William C. Dix is a Republican politician and farmer from Shell Rock, Iowa. He was formerly the Majority Leader of the Iowa Senate representing Senate District 25, which covers Butler, Grundy, Hardin, and Story Counties. He served as the Chair of the Rules and Administration Senate Committee. 
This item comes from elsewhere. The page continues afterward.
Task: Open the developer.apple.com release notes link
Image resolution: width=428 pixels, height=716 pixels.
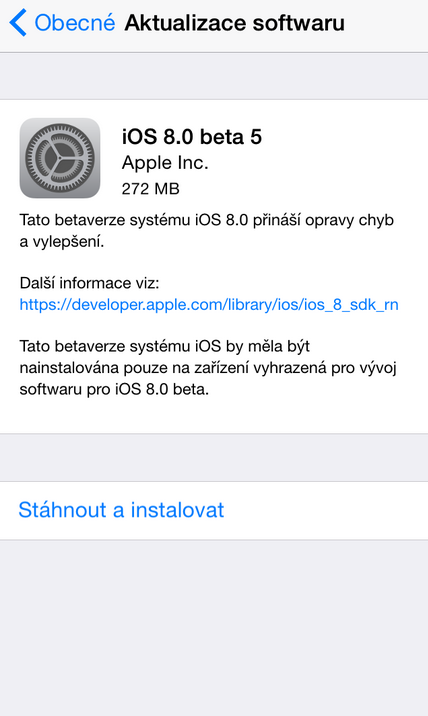Action: coord(209,304)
He resigned from the Iowa Senate on March 12, 2018, following the release of video footage showing Dix, who is married with three children, kissing a lobbyist at a bar in Des Moines, Iowa.

Elections

Iowa House of Representatives (1996–2006) 
In 1996, Dix made his first bid for the Iowa House of Representatives running unopposed for House District 21 (covered Butler and Grundy Counties from 1993–2002 before redistricting from the 2000 Census) vacated by Robert H. Renken. Iowa Congressional and Legislative districts were redrawn after the 2000 Census that went into effect for the 2002 election. From 2002 to 2006, Dix represented House District 17 (covered Butler and Bremer Counties from 2002–2012). He served five two-year terms in the Iowa House being reelected in 1998, 2000, 2002, and 2004.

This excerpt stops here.